The rates of missed ROP screening decreased over time from 18.6% in 2005 to 12.8% in 2007 (p<0.0001). Individual hospital screening rates varied widely for all years. When examining hospitals with at least 12 eligible patients per year, individual hospital rates for missed ROP screening rates ranged widely (Figure 1). In 2007, the median rate of missed screening was 13.0%, with interquartile range of 7.8% to 20.0%, and total range of 1.9% to 73.3%. The percentage of infants appropriately screened also varied with the maternal race/ethnicity, with infants born to African American mothers having the highest rates of missed screening (Table I). Regional (Level IIIC/D NICU) hospitals and those with the highest patient volume were less likely to have missed screenings (Table I). Higher gestational age was associated with increased rates of missed screening, particularly above 28 weeks (Figure 2). Larger birth weight was also associated with increased rates of missed screening (Figure 2).

Figure 1
Rates of missed retinopathy of prematurity screening by year for hospitals with at least twelve eligible patients
Figure 2
Rates of missed retinopathy of prematurity screening by gestational age and birth weight
Table 1
Rates of missed retinopathy of prematurity screening

In multivariable regression, infants born at older gestational ages had 1.25 times the odds of being missed for screening for every week older they were at birth (Table II). For every increase of 100 grams at birth, infants were 1.13 times as likely to be missed (Table II). We saw a protective effect of being born more recently, with infants born in 2005, the earliest year included in the study, having 1.39 times the odds of being missed for screening. Race was also a risk factor for missing screening, as African American babies had 1.4 times the odds of being missed as compared with non-Hispanic Whites. And infants born to mothers without prenatal care were 1.32 times as likely to be missed for ROP exams. At the hospital level, NICU level of care was found to be a risk factor for missing screening, with infants admitted to Intermediate CCS (Level II) NICUs at 1.61 times the odds of being missed as compared with Regional (Level IIIC/D) NICUs.

Table 2
Multivariable model assessing risk for not receiving appropriate retinopathy of prematurity screening

Discussion

Our study of California NICUs revealed that a significant number of eligible patients did not receive ROP screening as suggested by the guidelines developed by the AAP, AAO and AAPOS. These findings are concerning, as screening identifies infants who should be treated, and the importance of treating ROP has been repeatedly demonstrated in improving structural and visual outcomes.(7, 10, 16) We also identified several individual level risk factors that put patients at higher risk of missing screening, including higher gestational age, heavier birth weight, singleton birth, African American maternal race, and lack of prenatal care.

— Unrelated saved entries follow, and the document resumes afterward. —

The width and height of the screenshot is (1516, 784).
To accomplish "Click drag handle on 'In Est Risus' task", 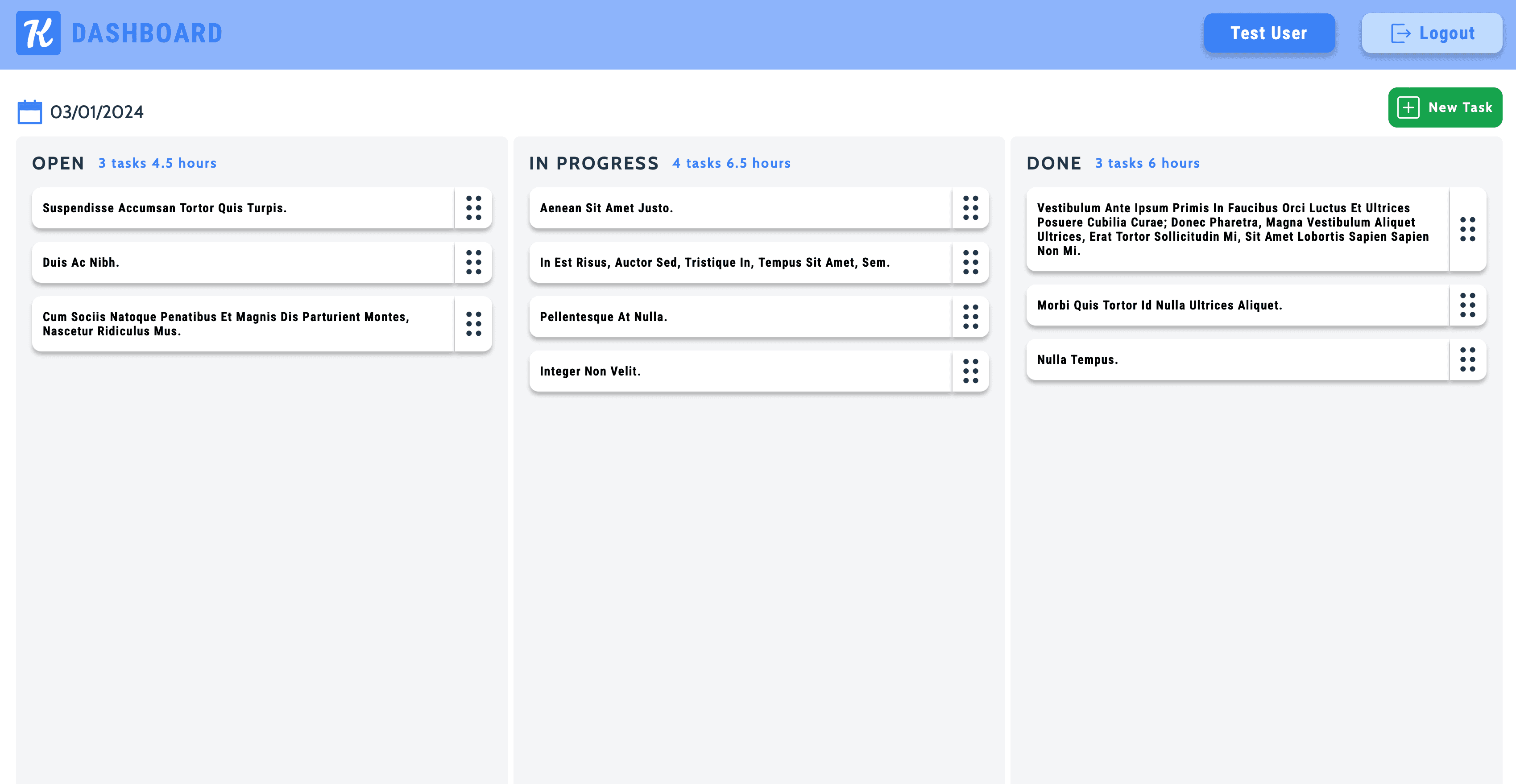I will click(970, 262).
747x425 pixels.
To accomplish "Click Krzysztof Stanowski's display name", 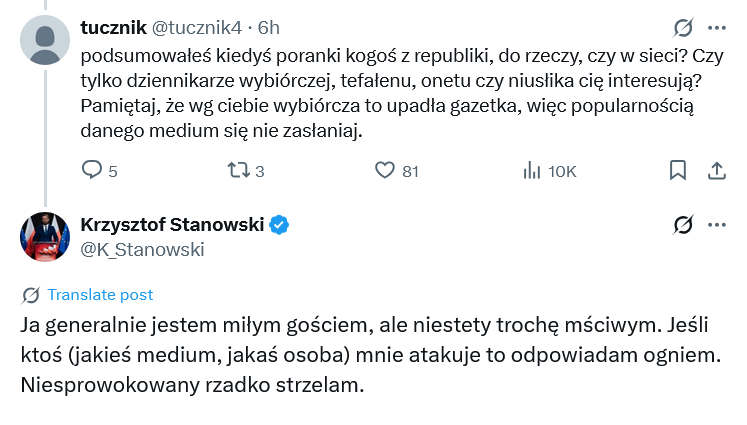I will 171,225.
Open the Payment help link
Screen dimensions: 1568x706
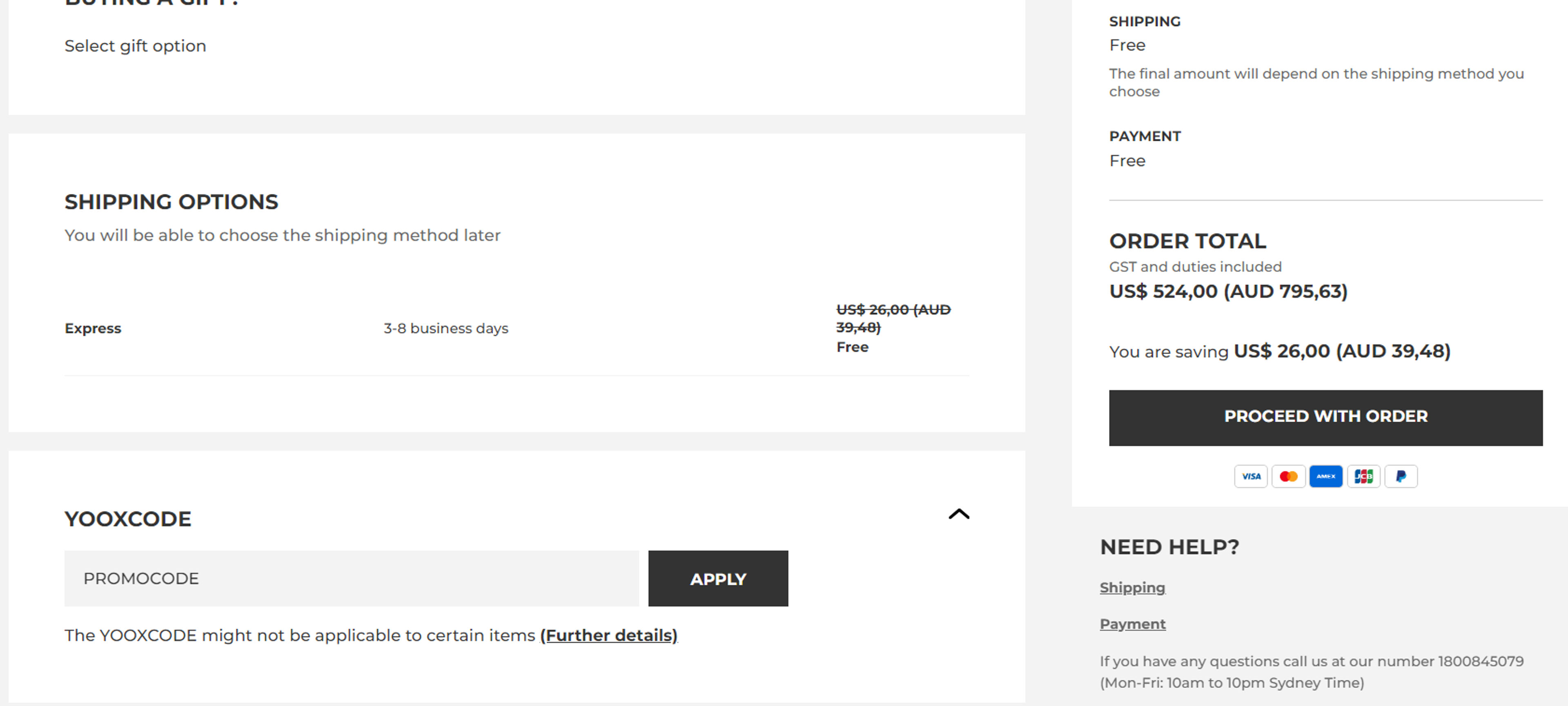click(x=1133, y=624)
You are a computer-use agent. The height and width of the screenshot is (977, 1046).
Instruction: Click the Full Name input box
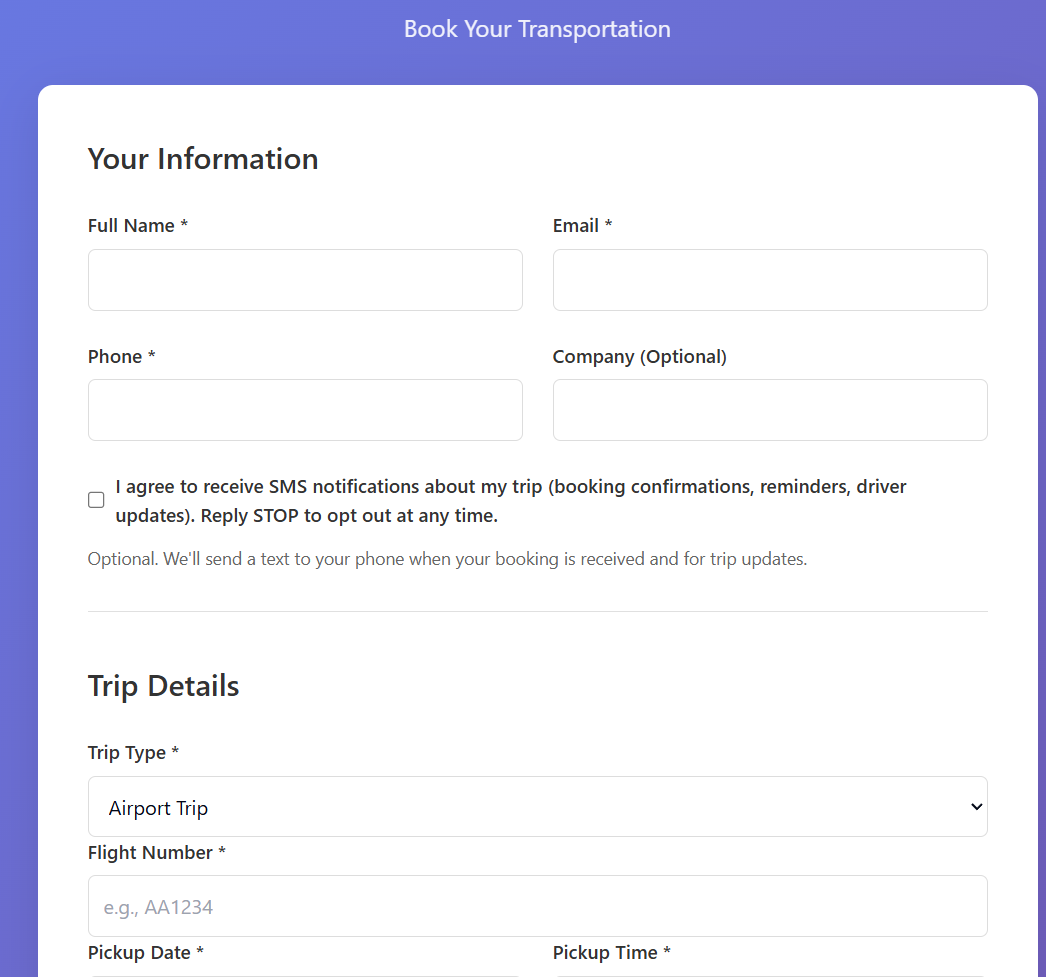(305, 280)
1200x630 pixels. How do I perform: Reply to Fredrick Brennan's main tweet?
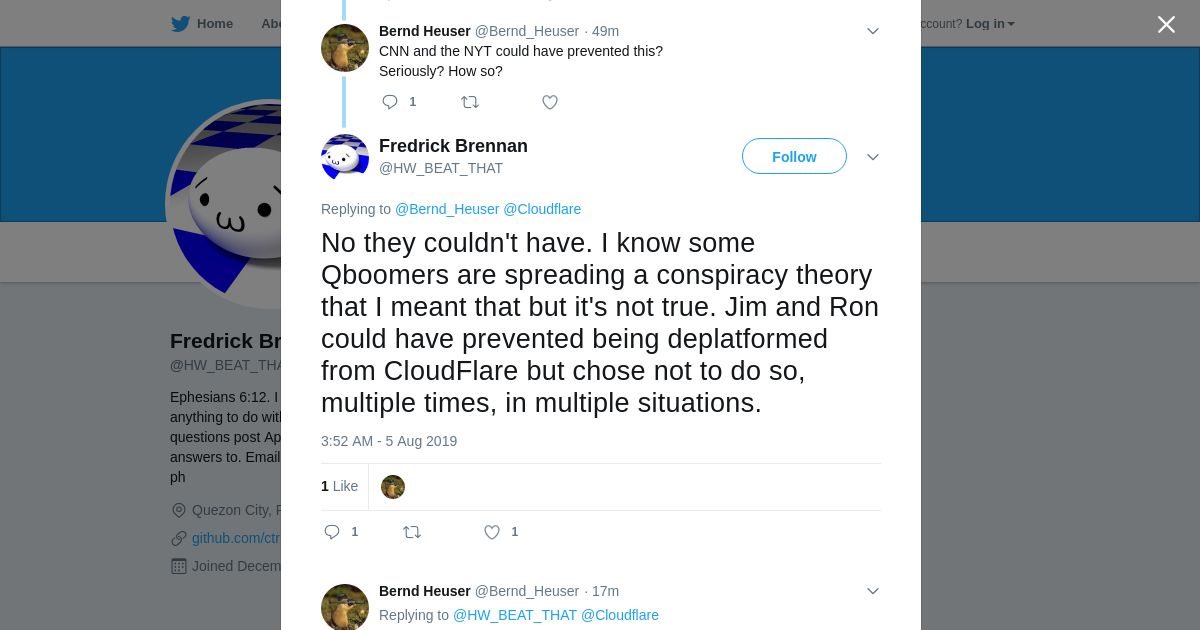[332, 532]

Because of the limited information in our dataset, our study cannot address why older and larger infants were less likely to be screened. Although most screens happen at 3 to 4 weeks of life and infants of older gestational age may be discharged to home before their screen is due, we accounted for this possibility by excluding infants who had already been discharged before the first exam was due. Furthermore, this study only included infants who qualified for screening based on birth weight or gestational age. Older and larger infants who may have qualified for screening based on an unstable clinical course were not included in our study, and our results may in fact be underestimating the severity of the discrepancy in screening rates between infants at each end of the spectrum of gestational age and birth weight.

It is possible that older and larger infants are perceived to be healthier than their smaller, younger counter parts and are therefore not considered a priority for screening, although they still qualify as being at risk by the screening criteria. In a study of antenatal steroid administration practices for premature birth, there was a similar finding of decreased application of a well-accepted practice for larger birth weight and higher gestational age, perhaps reflecting a similar complacency in this “moderately” preterm population.(14) There may be some complacency in treating this population that actually has relatively high respiratory morbidity and would benefit from increased antenatal steroid use.(17-19) Another potential reason for decreased screening rates for this group may be limited resources at the NICU in which they received their care, reserving the screen for higher risk infants. The AAO recently found that fewer pediatric ophthalmologists and retinal specialists are willing to perform ROP exams due to liability concerns, poor reimbursement, and the complexity of scheduling care.(12) This may force NICUs to select the highest risk patients for screening. We do not know if this is appropriate, as the existing guidelines do not have a risk stratified approach for screening in the population of infants born before 30 weeks gestation or with birth weight less than 1500 grams.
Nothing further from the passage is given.